§ SUPPLIED RECORDS
★ ★ ★ ★

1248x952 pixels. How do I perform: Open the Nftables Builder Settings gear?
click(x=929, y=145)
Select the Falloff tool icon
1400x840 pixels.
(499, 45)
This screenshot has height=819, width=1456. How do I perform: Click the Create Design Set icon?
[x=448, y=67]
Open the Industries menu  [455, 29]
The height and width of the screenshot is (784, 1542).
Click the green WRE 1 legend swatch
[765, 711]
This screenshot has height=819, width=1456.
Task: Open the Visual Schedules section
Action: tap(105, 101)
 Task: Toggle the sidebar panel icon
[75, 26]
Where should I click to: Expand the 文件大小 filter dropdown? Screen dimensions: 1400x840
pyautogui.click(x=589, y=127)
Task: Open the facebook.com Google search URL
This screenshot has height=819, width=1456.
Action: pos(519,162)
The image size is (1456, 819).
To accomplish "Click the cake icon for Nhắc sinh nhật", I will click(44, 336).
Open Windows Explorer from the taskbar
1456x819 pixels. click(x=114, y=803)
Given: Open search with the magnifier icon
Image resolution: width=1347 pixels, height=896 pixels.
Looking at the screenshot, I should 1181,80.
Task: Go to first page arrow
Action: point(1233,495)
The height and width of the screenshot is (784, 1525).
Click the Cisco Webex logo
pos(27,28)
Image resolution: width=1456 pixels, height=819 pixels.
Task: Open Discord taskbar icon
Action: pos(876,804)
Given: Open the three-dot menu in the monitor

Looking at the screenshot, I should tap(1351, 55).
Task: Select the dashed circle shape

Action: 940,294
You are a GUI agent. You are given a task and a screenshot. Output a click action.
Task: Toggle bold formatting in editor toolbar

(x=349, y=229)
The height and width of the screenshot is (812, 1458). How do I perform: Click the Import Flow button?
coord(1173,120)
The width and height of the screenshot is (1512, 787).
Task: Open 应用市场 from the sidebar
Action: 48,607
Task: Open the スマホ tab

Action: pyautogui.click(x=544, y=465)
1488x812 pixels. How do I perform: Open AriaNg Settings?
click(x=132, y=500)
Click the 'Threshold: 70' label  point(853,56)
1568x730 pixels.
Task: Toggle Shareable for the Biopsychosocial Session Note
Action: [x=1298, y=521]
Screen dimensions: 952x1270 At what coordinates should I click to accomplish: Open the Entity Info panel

★ ★ ★ ★

§ ASSIGNED TASK
All of the data above should be set down word for word.

§ RESULT BELOW
1248x952 pixels. How do I perform: Open the Nftables Builder Settings gear?
click(x=929, y=145)
Select the Falloff tool icon
1400x840 pixels.
(499, 45)
This screenshot has height=819, width=1456. How do I perform: Click the Create Design Set icon?
[x=448, y=67]
Open the Industries menu  [455, 29]
The height and width of the screenshot is (784, 1542).
Click the green WRE 1 legend swatch
[765, 711]
This screenshot has height=819, width=1456.
Task: Open the Visual Schedules section
Action: tap(105, 101)
 Task: Toggle the sidebar panel icon
[75, 26]
Where should I click to: Expand the 文件大小 filter dropdown? Screen dimensions: 1400x840
pyautogui.click(x=589, y=127)
Task: Open the facebook.com Google search URL
This screenshot has height=819, width=1456.
Action: pos(519,162)
The image size is (1456, 819).
To accomplish "Click the cake icon for Nhắc sinh nhật", I will click(44, 336).
Open Windows Explorer from the taskbar
1456x819 pixels. click(x=114, y=803)
Given: Open search with the magnifier icon
Image resolution: width=1347 pixels, height=896 pixels.
Looking at the screenshot, I should 1181,80.
Task: Go to first page arrow
Action: point(1233,495)
The height and width of the screenshot is (784, 1525).
Click the Cisco Webex logo
pos(27,28)
Image resolution: width=1456 pixels, height=819 pixels.
Task: Open Discord taskbar icon
Action: pos(876,804)
Given: Open the three-dot menu in the monitor

Looking at the screenshot, I should tap(1351, 55).
Task: Select the dashed circle shape

Action: 940,294
You are a GUI agent. You are given a task and a screenshot. Output a click action.
Task: Toggle bold formatting in editor toolbar

(x=349, y=229)
The height and width of the screenshot is (812, 1458). How do I perform: Click the Import Flow button?
coord(1173,120)
The width and height of the screenshot is (1512, 787).
Task: Open 应用市场 from the sidebar
Action: 48,607
Task: Open the スマホ tab

Action: pyautogui.click(x=544, y=465)
1488x812 pixels. How do I perform: Open AriaNg Settings?
click(x=132, y=500)
Click the 'Threshold: 70' label  point(853,56)
1568x730 pixels.
Task: Toggle Shareable for the Biopsychosocial Session Note
Action: [x=1298, y=521]
Screen dimensions: 952x1270 At what coordinates should I click to accomplish: Open the Entity Info panel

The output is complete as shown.